Fixes: e151db8ecfb0 ("md-raid: destroy the bitmap after destroying the thread")
Signed-off-by: NeilBrown <neilb@suse.de>
---
drivers/md/md-cluster.c | 1 +
drivers/md/md.c | 3 +++
2 files changed, 4 insertions(+)
diff --git a/drivers/md/md-cluster.c b/drivers/md/md-cluster.c
index 742b2349fea3..37bf0aa4ed71 100644
--- a/drivers/md/md-cluster.c
+++ b/drivers/md/md-cluster.c
@@ -1009,6 +1009,7 @@ static int leave(struct mddev *mddev)
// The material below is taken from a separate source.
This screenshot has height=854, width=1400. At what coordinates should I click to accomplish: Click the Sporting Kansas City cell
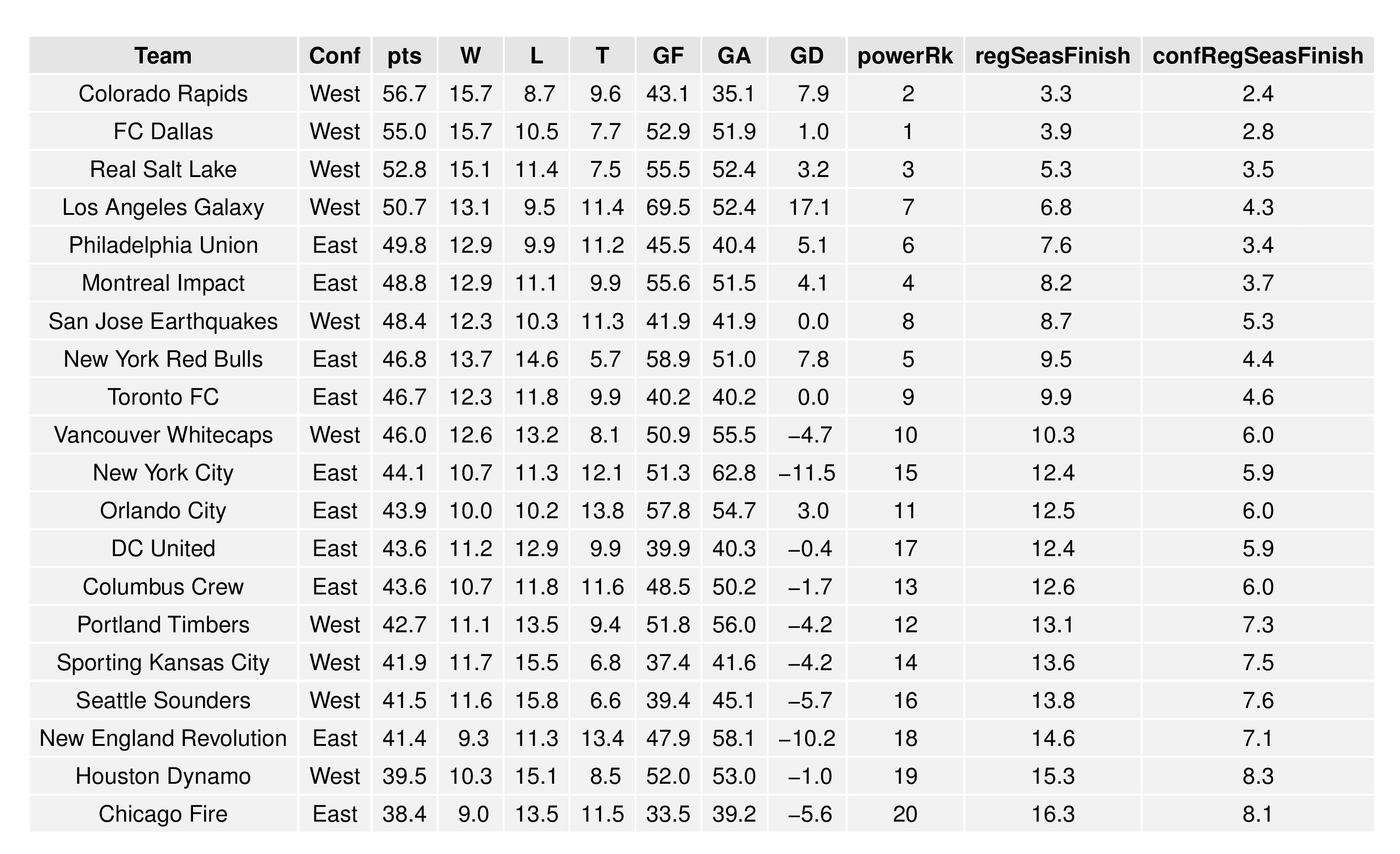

test_bit(MD_CLOSING, &mddev->flags)))
resync_bitmap(mddev);
+ mddev->cluster_info = NULL;
set_bit(MD_CLUSTER_HOLDING_MUTEX_FOR_RECVD, &cinfo->state);
md_unregister_thread(&cinfo->recovery_thread);
md_unregister_thread(&cinfo->recv_thread);
diff --git a/drivers/md/md.c b/drivers/md/md.c
index afaf36b2f6ab..a57b2dff64dd 100644
--- a/drivers/md/md.c
+++ b/drivers/md/md.c
@@ -6238,6 +6238,9 @@ static void mddev_detach(struct mddev *mddev)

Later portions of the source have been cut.